Stored data entries
○ ○ ○ ○ ○ ○ ○

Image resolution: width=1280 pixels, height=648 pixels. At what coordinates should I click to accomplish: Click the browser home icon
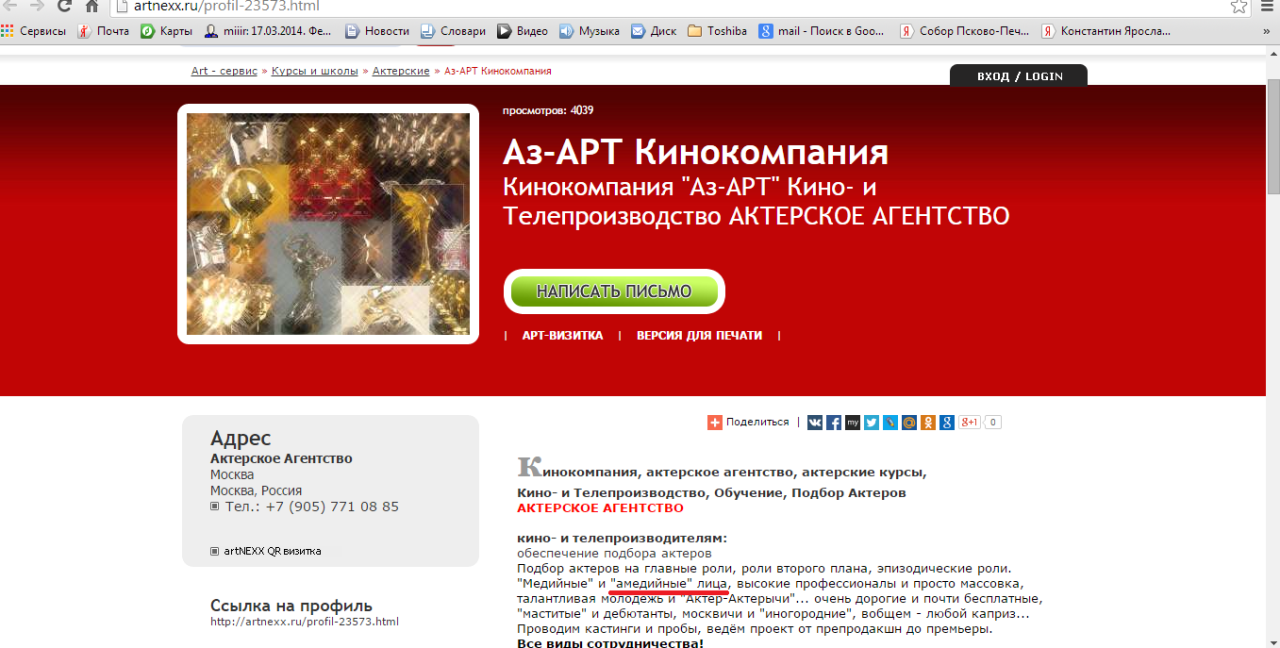[x=91, y=6]
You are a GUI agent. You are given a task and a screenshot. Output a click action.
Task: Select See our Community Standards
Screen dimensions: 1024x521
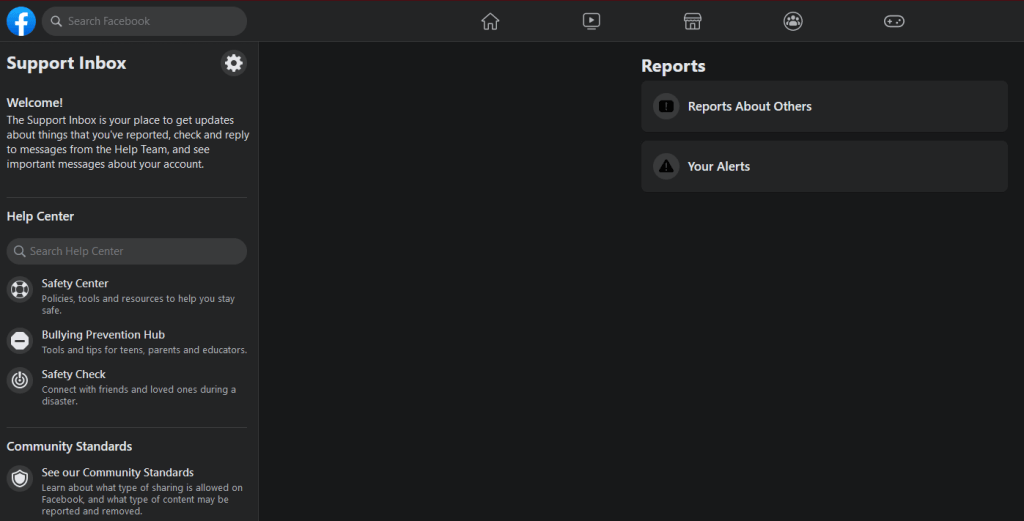pos(118,472)
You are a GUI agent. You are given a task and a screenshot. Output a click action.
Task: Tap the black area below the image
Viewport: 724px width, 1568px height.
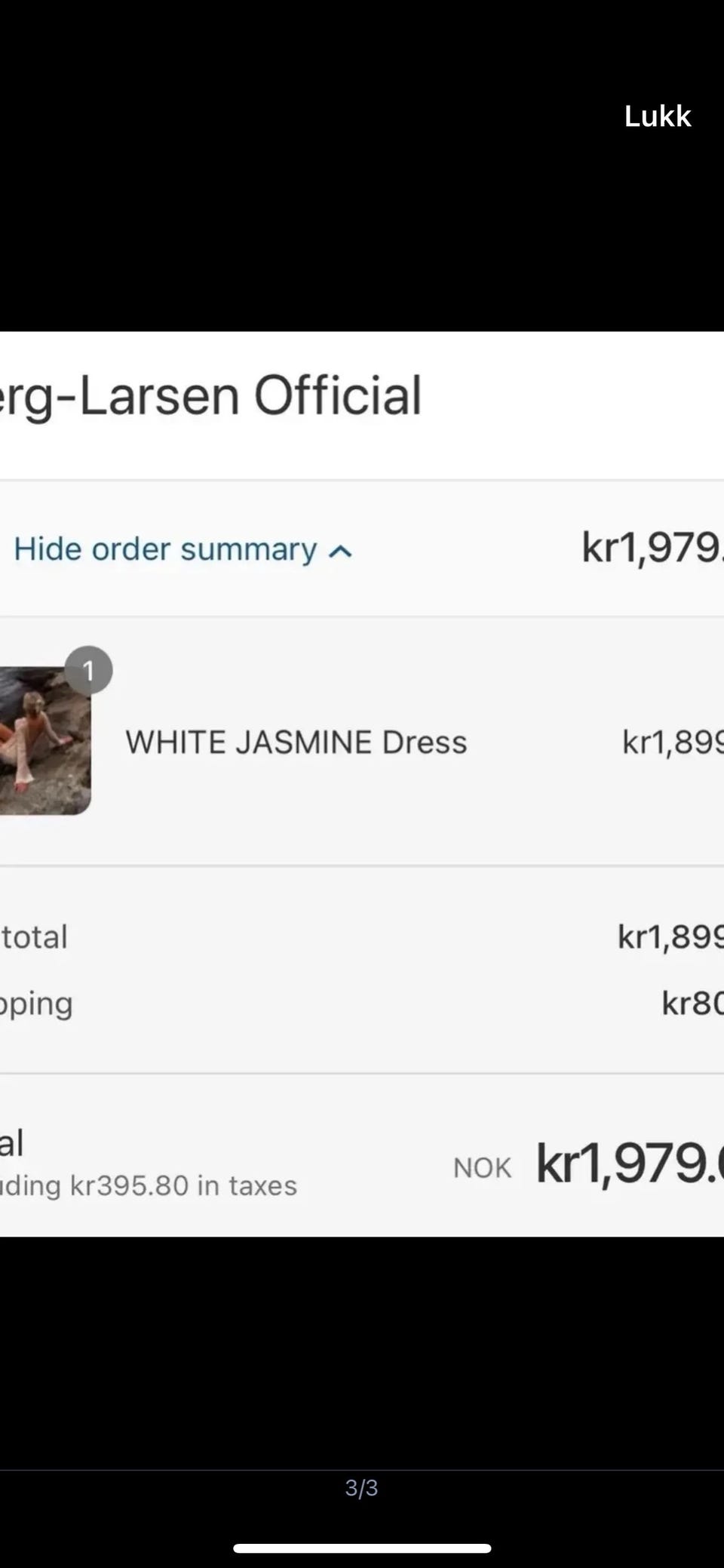pos(362,1351)
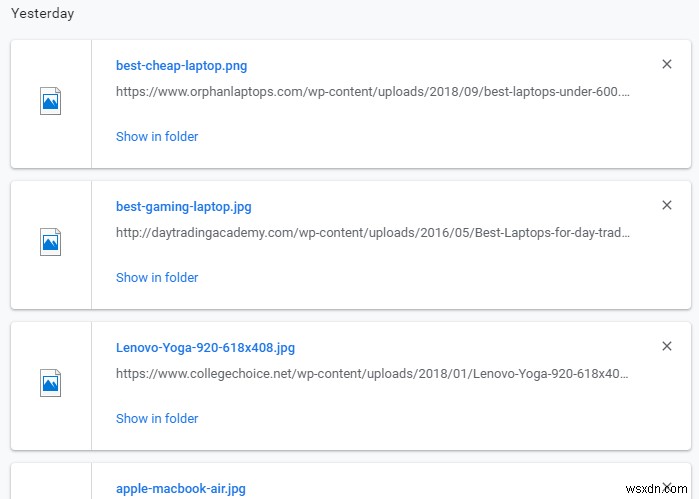Show best-gaming-laptop.jpg in folder
Image resolution: width=699 pixels, height=499 pixels.
point(157,277)
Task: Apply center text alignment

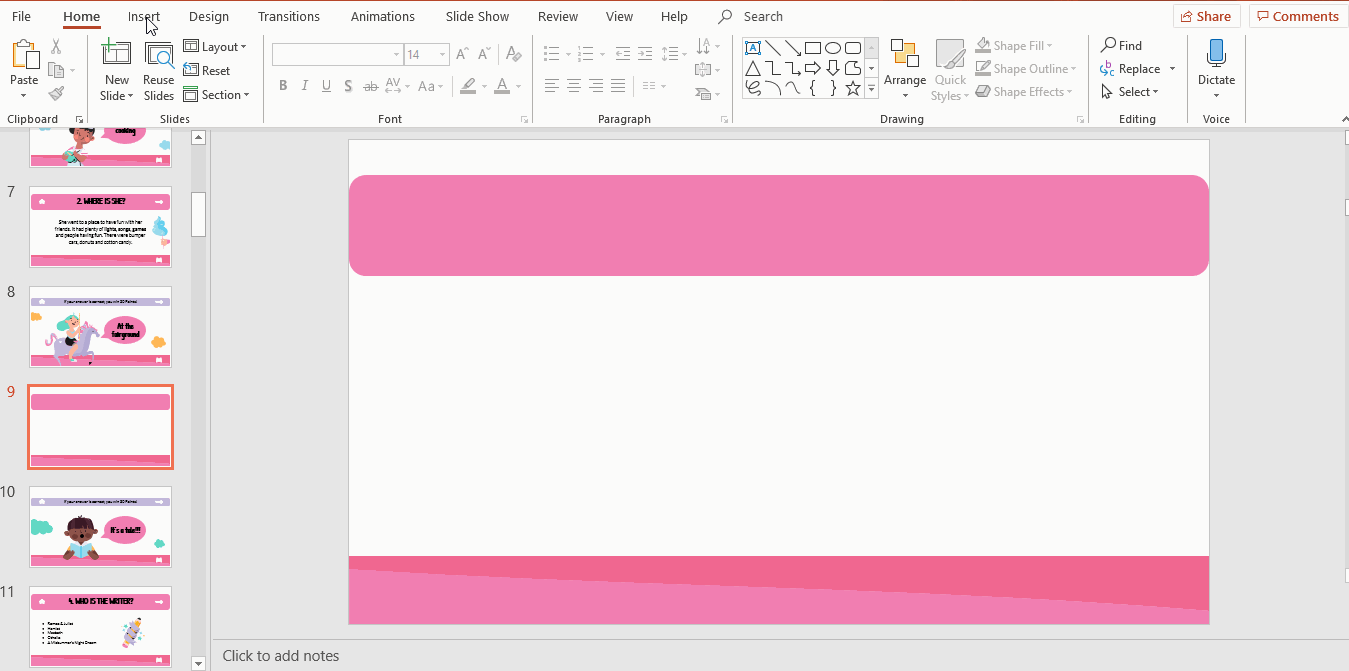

○ ○ ○ ○ ○ ○ ○

Your copy should match the records above word for word, but without images.

● WRITTEN RESPONSE:
Image resolution: width=1280 pixels, height=648 pixels. At what coordinates should I click to accomplish: Click the browser home icon
[x=91, y=6]
You are a GUI agent. You are given a task and a screenshot. Output a click action.
Task: Select See our Community Standards
Screen dimensions: 1024x521
pos(118,472)
You are a GUI agent. You are given a task and a screenshot. Output a click action.
Task: Tap the black area below the image
Viewport: 724px width, 1568px height.
pos(362,1351)
Show best-gaming-laptop.jpg in folder
Image resolution: width=699 pixels, height=499 pixels.
point(157,277)
Task: Apply center text alignment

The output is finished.